A Synthetic Conversion is not a sale. It is a valuable signal that tells ad platforms: find, target, and acquire more audience like this. The main aim is to ensure your ad campaigns can optimize and perform well when it's not possible to optimize for real tracked conversions alone — whether due to long sales cycles, cross-device journeys, or thin conversion volumes.

### Better than clicks or random website events

Many advertisers optimize for page views, add-to-carts, or plain clicks when real conversions are too sparse. These signals have weak correlation with actual revenue. Synthetic Conversions are fundamentally different — they are trained on real purchasing behavior and validated for prediction accuracy. The model learns what genuine buyers look like and scores every visit against that pattern. The result is a signal that is far more meaningful to ad platform algorithms than any proxy event.

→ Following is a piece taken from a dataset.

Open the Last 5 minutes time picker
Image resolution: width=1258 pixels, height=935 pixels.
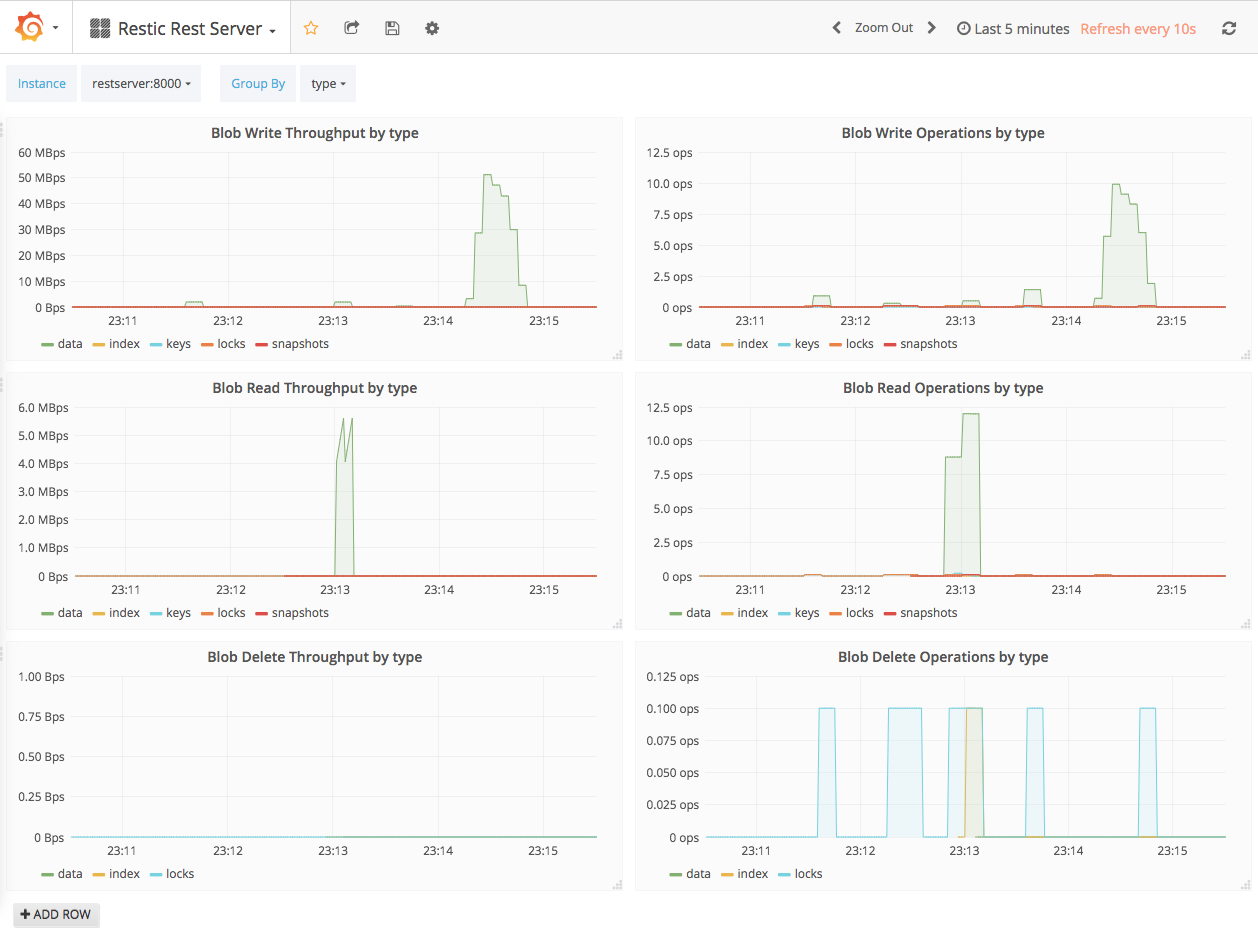1013,28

### Only high-intent visitors trigger a signal

There is no need to send Synthetic Conversions for all visitors. Only a portion of visitors — those with genuinely high intent to convert — trigger a signal. Low-probability users remain as they are: non-converters. This keeps the signal clean and concentrated. Ad platforms learn the difference between a valuable click and noise, rather than being flooded with weak data points that dilute targeting quality.

> Synthetic Conversions bridge the gap between what ad platforms can see and what actually drives revenue. They don't inflate your conversion count — they give the algorithm the signal it needs to do its job.